The New England Journal of Medicines published positive results of Phase 3 trial of Cablivi medicine in adults for a rare blood clotting disorder on 9 January 2019.
A clinical trial of 145 patients started in November 2015. The course of the study consisted of three phases. Phase 3, named HERCULES reached its endpoint with results showing a significant increase in blood count platelets when treated with Cablivi.
The results of the Phase 3 trial of Cablivi demonstrated that treatment with Cablivi helped reduce the time to platelet count normalization in patients suffering from a rare blood clotting disorder, acquired thrombotic thrombocytopenic purpura (aTTP).
aTTP is a critical and rare autoimmune blood disorder which involves the extensive formation of blood clots in blood vessels. aTTP leads to very low platelet count, loss of red blood cells, restricted blood supply to parts of the body and organ damage especially affecting the brain and heart.
Treatment with Cablivi resulted in a 74% reduction in aTTP-related death and 67% reduction in the recurrence of aTTP. Also, normalization of several organ-damage markers is reported to occur sooner in patients receiving Cablivi.
The already existing treatment consists of daily plasma exchange, in which the patient's plasma is removed and replaced with donor's plasma. With such treatments, patients continue to be at risk for acute blood clotting resulting in heart attacks and stroke.
With Cablivi treatment, the use of plasma exchange in patients is reduced significantly, with a shorter medical stay in the hospitals and ICUs.
Cablivi is a medicine that prevents clotting of blood vessels resulting in proper blood flow in the body. It is the first medicinal treatment for adults used for treating aTTP.
"aTTP is a life-threatening disease. Current treatment options do not fully halt the extensive clot formation in small blood vessels throughout the body, leaving patients at risk for significant morbidity and early death," said Marie Scully, the lead author of the HERCULES study, M.D, and professor of hematology at University College London Hospitals
Professor Scully also said, "These results demonstrate that Cablivi has the potential to address a major unmet medical need and to help those facing the potentially devastating consequences of this disorder."
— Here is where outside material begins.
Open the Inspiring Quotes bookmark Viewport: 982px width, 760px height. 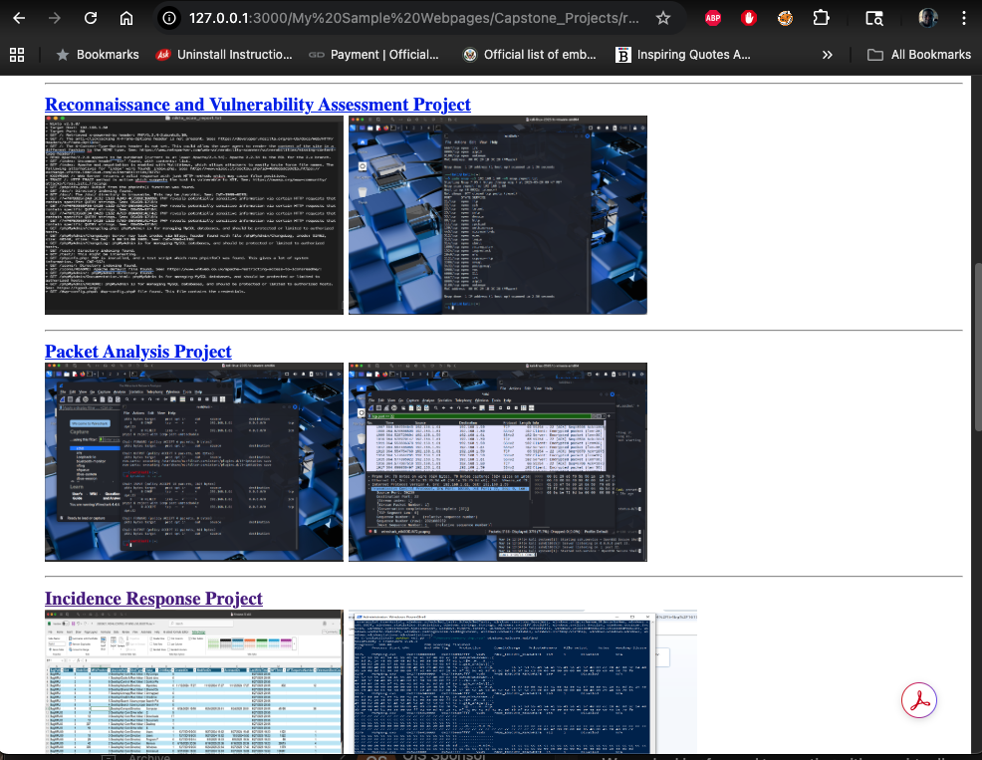[x=683, y=55]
“The approval of Cablivi provides new hope for people diagnosed with aTTP, who to date have faced a very difficult disease with limited treatment options," said Bill Sibold, Executive Vice President and Head of Sanofi Genzyme. Sanofi Genzyme is a global business unit of Sanofi.
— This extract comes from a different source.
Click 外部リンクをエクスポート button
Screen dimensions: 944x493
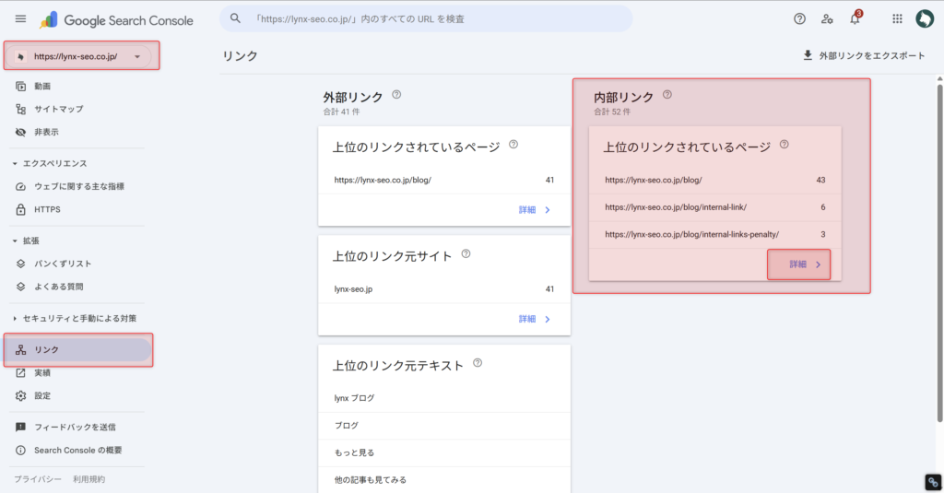point(864,55)
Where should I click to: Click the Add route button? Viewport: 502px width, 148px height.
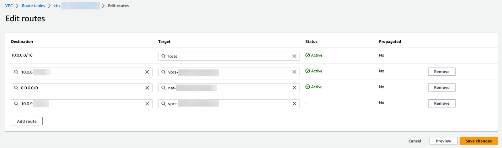(27, 121)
Cablivi was approved by the European Commission in August 2018 for the treatment of adult patients suffering from aTTP.
Cablivi is developed by Ablynx, a Sanofi company. Sanofi is a biopharmaceutical company that focuses on human health. Sanofi provides vaccines and treatments for illnesses and aims to help people fight from rare diseases.
With Cablivi treatment being available, it is a step forward in the field of medicine and a step towards helping patients suffering from a severe blood clotting disorder.